# PAGE EXCERPT
━━━━

Cantina assigned its interest in the agreement to Clay Butte. Neither Cantina nor Clay Butte notified Galpin Entertainment that it wished to terminate the transaction prior to March 30, 2023.
[¶5] On April 4, 2023, Galpin Entertainment and Clay Butte executed a purchase agreement for the sale of The Pier. A real estate broker acting on behalf of Clay Butte prepared the purchase agreement from a standard form drafted by the Bismarck-Mandan Board of Realtors. Among other terms, the purchase agreement incorporated the confidential letter in full and extended the due diligence period to April 20, 2023.
[¶6] The purchase agreement included a provision governing the disposition of the earnest money. It stated that financing shall be by contract for deed and that “[i]f financing fails after the contingency completion date, earnest money shall be released ․ to Buyer.” These provisions were not specially drafted by the parties but consisted of pre-printed, standard form language and checkboxes.
[¶7] Clay Butte did not notify Galpin Entertainment that it wished to terminate the transaction before the extended April 20, 2023 due diligence deadline. The parties continued negotiating toward closing, including drafting a contract for deed. In April or May 2023, Clay Butte prepared a draft contract for deed and provided it to Galpin Entertainment for review. In response, Galpin Entertainment requested several changes, including the requirement of personal guarantees from Clay Butte's owners. Clay Butte prepared a second draft contract for deed that incorporated many of Galpin Entertainment's other requested changes, but that did not include personal guarantees. The parties continued to communicate regarding the terms of the contract for deed, including alternatives to personal guarantees.

━━━━

# DATASET EXCERPT
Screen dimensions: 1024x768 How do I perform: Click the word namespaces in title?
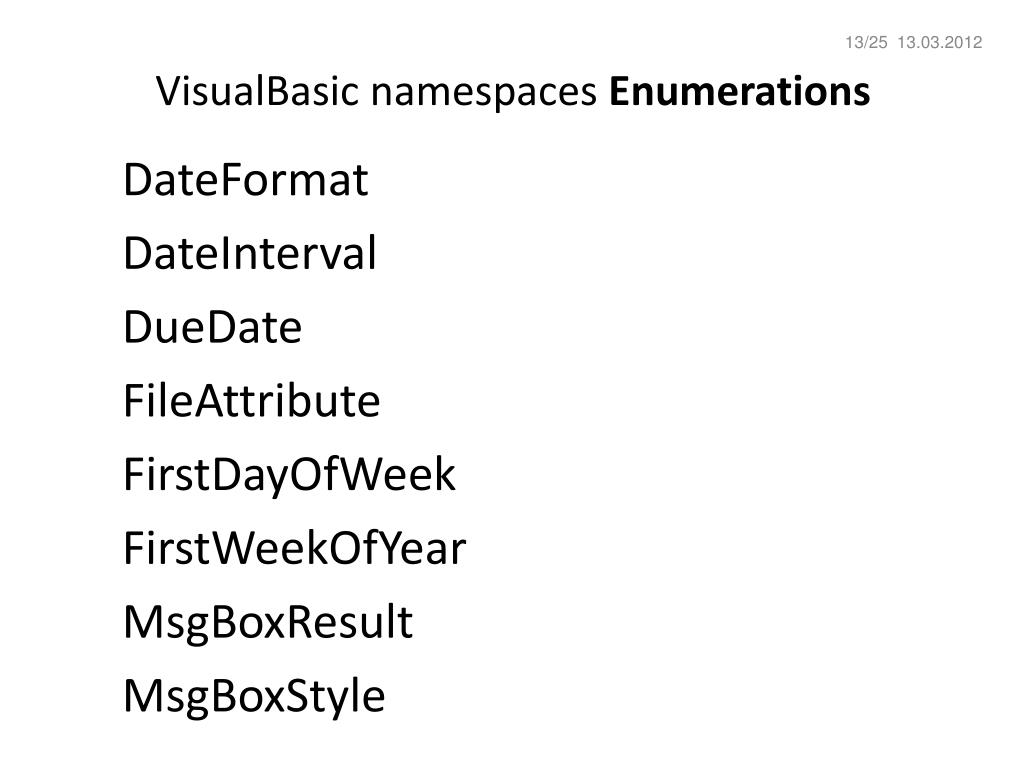coord(484,92)
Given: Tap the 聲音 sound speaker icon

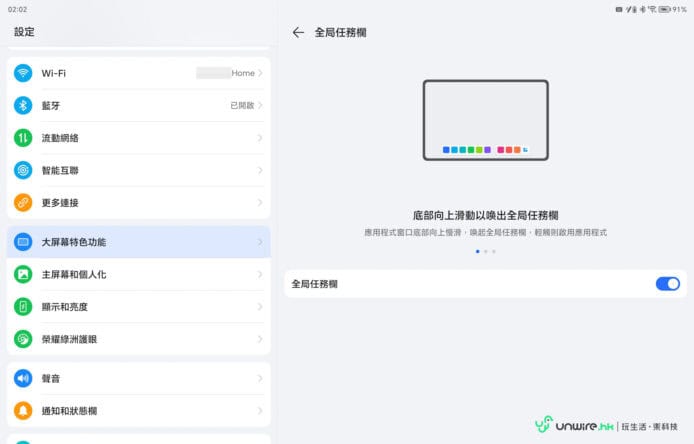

━━━━

# TASKS TO COMPLETE
• a. In the court opinion excerpt, to what date did the purchase agreement extend the due diligence period?
• b. Rewrite the part of the court opinion excerpt that opens with the words containing "Cantina assigned its" and closes with "March 30, 2023.", substituting "deal" for "transaction".
• c. Using the court opinion excerpt, explain why the purchase agreement's earnest money provisions took the form of pre-printed language and checkboxes.

# TASK RESULTS
• a. April 20, 2023.

• b.
Cantina assigned its interest in the agreement to Clay Butte. Neither Cantina nor Clay Butte notified Galpin Entertainment that it wished to terminate the deal prior to March 30, 2023.

• c. A real estate broker acting for Clay Butte prepared the purchase agreement from a standard form drafted by the Bismarck-Mandan Board of Realtors. As a result, the earnest money provisions were not specially drafted by the parties but consisted of the form's pre-printed language and checkboxes.